Aug. 26, 2008 – I am sitting on my terrace overlooking the Lemance Valley, in Lot et Garonne, south of the Perigord, having a few drinks with friends before we sit down for dinner.
Being in the wine business, all our guests bring a bottle or two of wines they want me to try–their"secret finds"–but when it comes time for cocktails before dinner, or "aperitif," as is said in France, almost everyone settles down with a glass of rosé that has been sitting in an ice bucket on the table. It's hot, the weather has been in the 90s, and we all want a light, refreshing glass of wine to cool off. Even the white wine drinkers among us opt for the rosé, and most of the diehard red wine drinkers join in.

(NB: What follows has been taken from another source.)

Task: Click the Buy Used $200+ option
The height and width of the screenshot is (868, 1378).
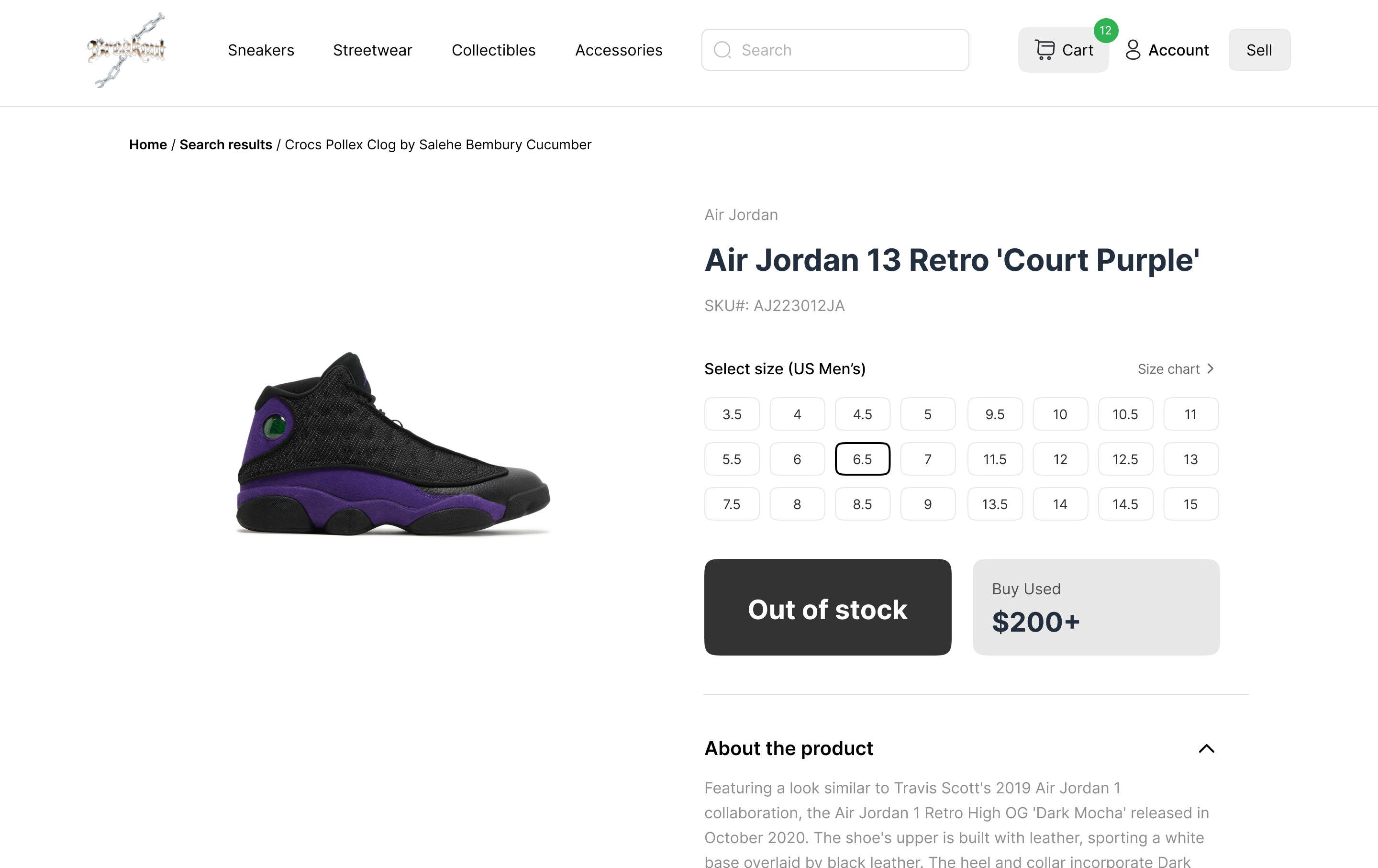Action: click(1095, 607)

In a group of 11 of us, nine are drinking rosé. What has happened here and is happening in the rest of the world is extraordinary. Pink wines have simply exploded onto the scene. Almost every major wine making region of France is making a rosé of some sort.
It used to be an afterthought in the Bordeaux region, but I know a great (and famous) Bordeaux winemaker who has just had his rosé wine chosen by Olivier Poussier, the world's best sommelier, to be put on the wine list of Lenôtre. This is no small accomplishment, two or three years ago, a Bordeaux Rosé was frowned upon by any wine expert!
While visiting a wonderful, small winemaker in the Cahors region of Southwest France just last week, trying the newest vintages and reserves, we got into a discussion about rosé.
"Oh, that is not wine. I love real wine, the deep hearty reds we make and, of course, some other Cahors wines and some Bordeaux, but rosé, that is not wine."
But the truth is when he sits down for lunch with his family and some of the crew, in the summer after a long hot morning's work in the vineyards, he will drink a rosé. "Well, once in a while when it's hot but not as a regular thing…" Hearty red wines are just too heavy and rich in the heat of summer at lunch, and even with dinner, no matter what the meal is. Rosé is perfect. It's got a bit more personality than a crisp white, and it will go with anything from a piece of beef or pork or a seafood meal comprised of fish and shellfish. I enjoyed a wonderful rosé recently with an all seafood paella, and it was wonderful. Salads scream out for a good rosé on a hot summer day.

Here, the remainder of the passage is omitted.